I discovered the above implementation about the time I finished reading through the paper. I need to go back through and finish taking notes.
I think there might be room to add `any` and `all` guards that take many guards as arguments.
The other thing I've been pondering is the apparent similarity between ASTs and the sort of graph a statechart forms. If we compress state and chart into a single object, now you have states that can have parents and children (the semantics of what is an active state would vary with your node type, IE compound or parallel). Then your edges would the transitions between nodes.
The semantics of the whole thing starts to look vaguely like there's a programming language that could emerge if the intermediate representation is hammered out well enough.

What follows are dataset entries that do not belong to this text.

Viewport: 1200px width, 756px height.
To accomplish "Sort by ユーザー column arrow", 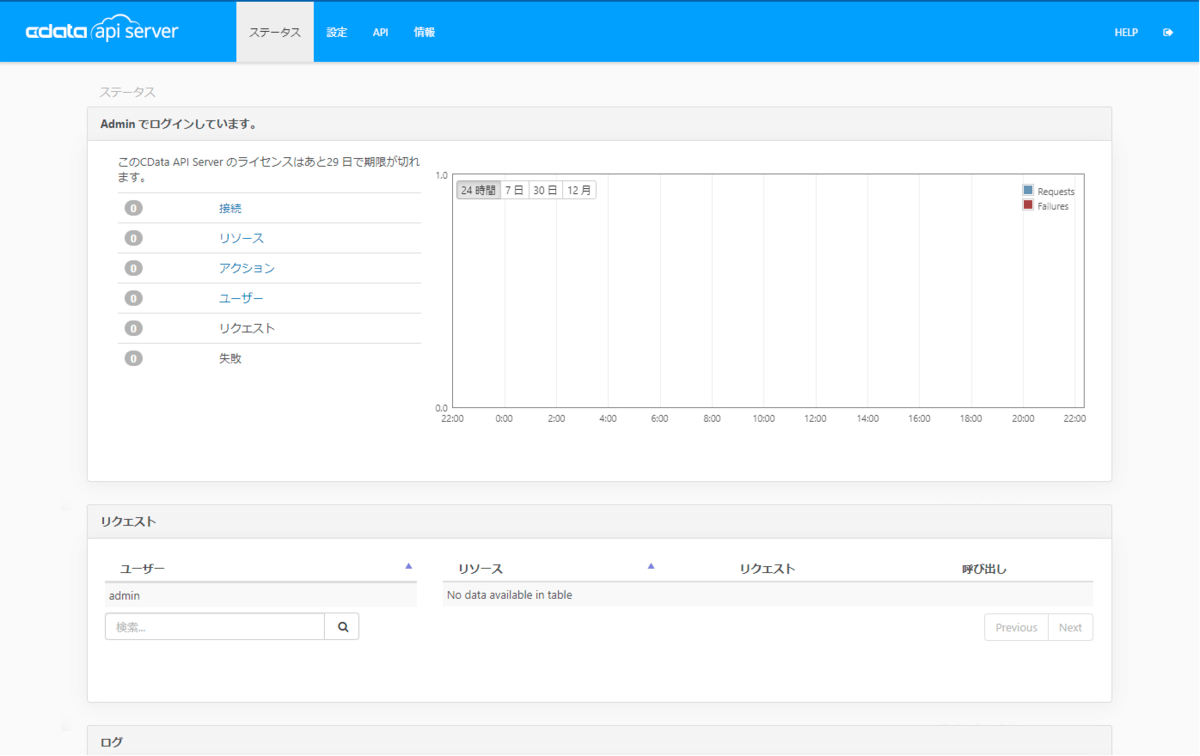I will click(x=408, y=566).

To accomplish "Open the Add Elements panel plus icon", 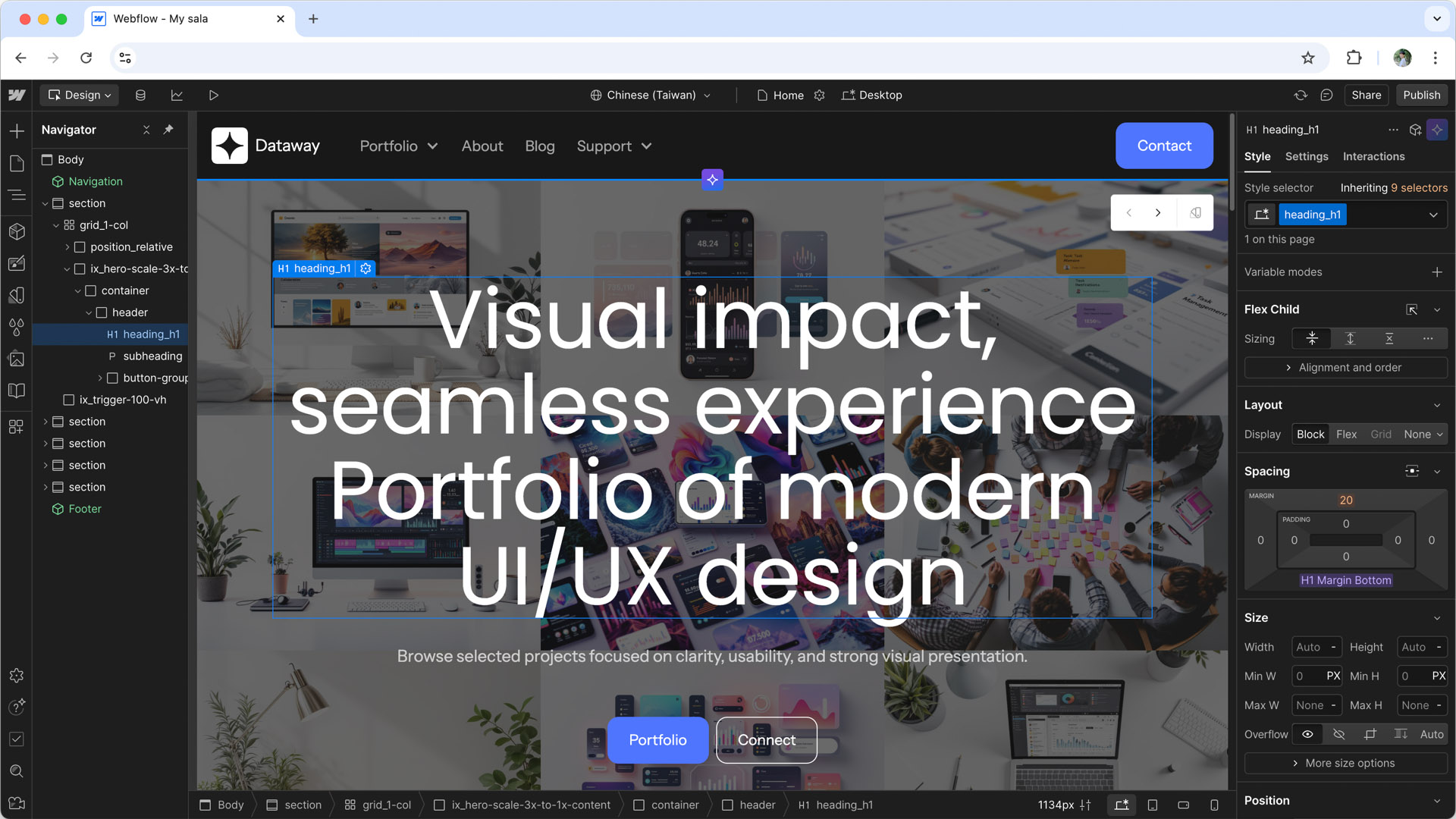I will pyautogui.click(x=17, y=131).
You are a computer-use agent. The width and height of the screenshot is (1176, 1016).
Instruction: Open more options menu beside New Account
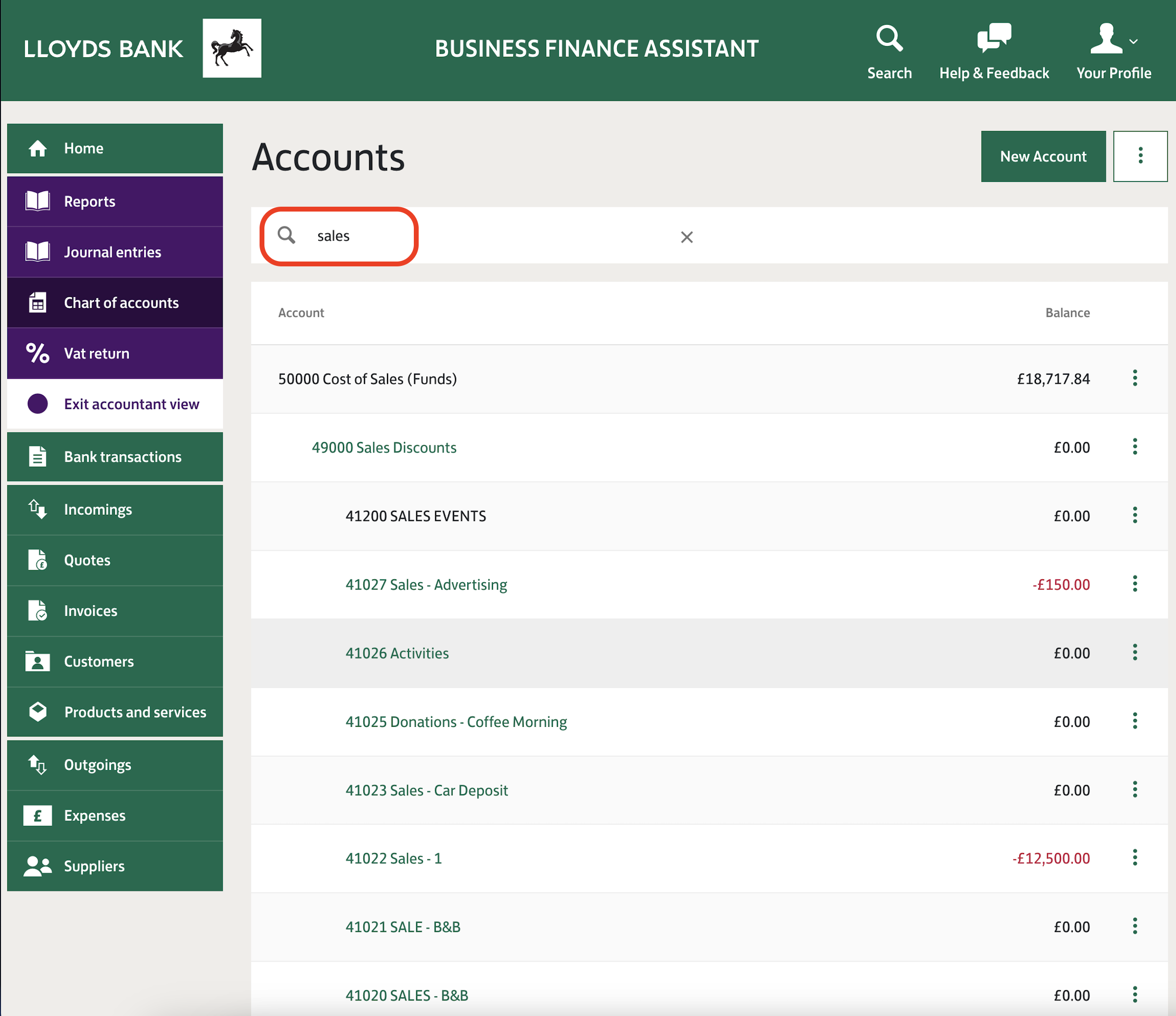click(x=1140, y=156)
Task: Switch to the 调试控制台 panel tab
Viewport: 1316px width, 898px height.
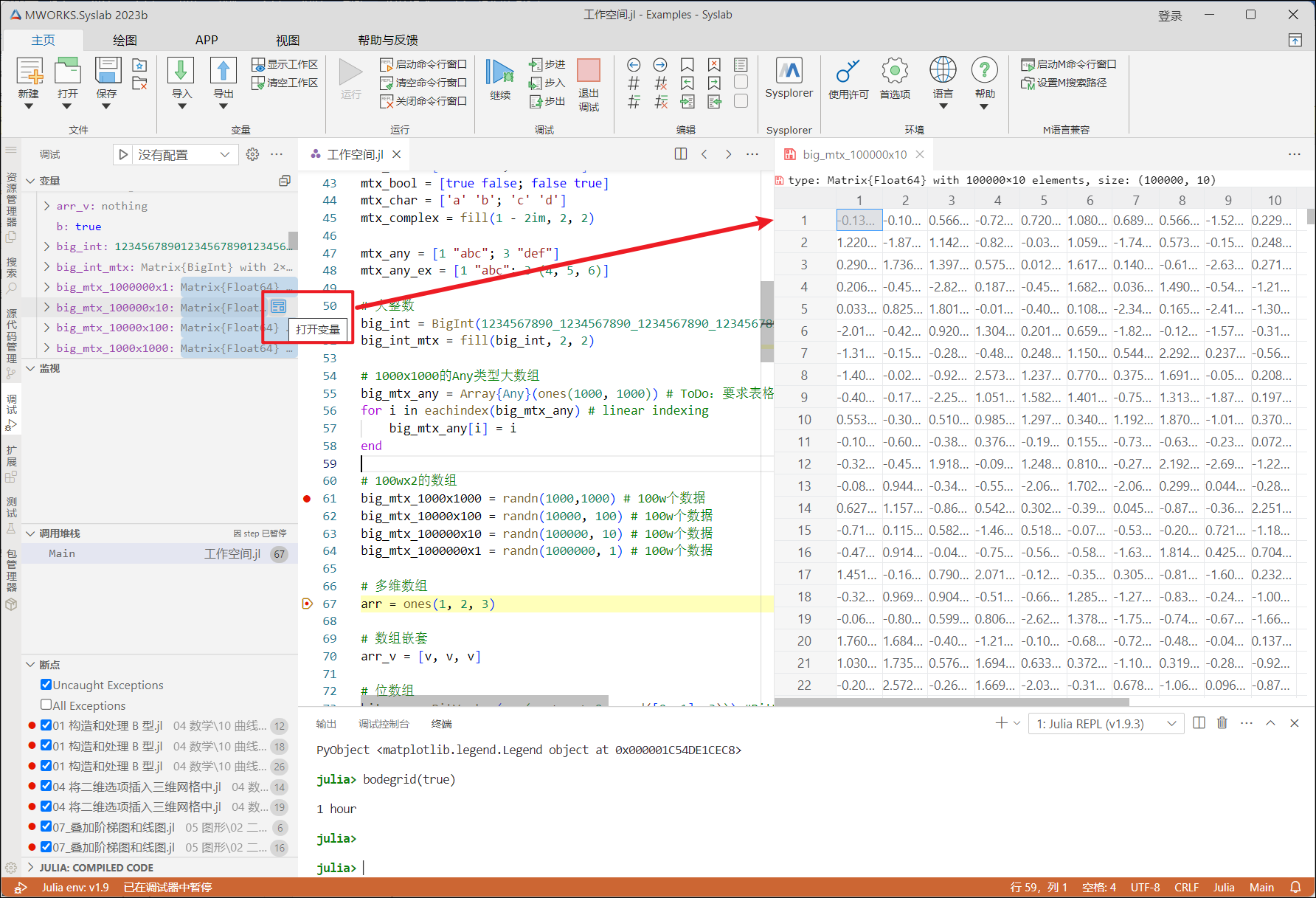Action: (x=383, y=724)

At Amazon Robotics we built a robot control system that executed state charts (described in an extended version of SCXML) in real-time for managing the core behaviors of the robot.
To help people not have write the charts by hand, we built a DSL (originally in python, then in Kotlin), to author robot behaviors that then compiled down to SCXML. Conditions on guards were written in a tiny expression language we wrote, enabling you to look at various signals from the hardware and software at runtime and make decisions based off them.
The nice part of this setup was that it opened up a path for doing more formal analysis on the behavior. E.g. you could easily find "terminal" states that you could enter but not leave. You can also imagine things like checking things like which states in a parallel or in concurrently running machines, aren't allowed to be active, and verifying there is no path in the state graph that allowed that to occur. There were other nice properties as well, like getting a graphical visualization of your program state "for free"
It was definitely a more constrained model than a "full featured" programming language, but for our use case, controlling machines in a reliable way, it worked out very well!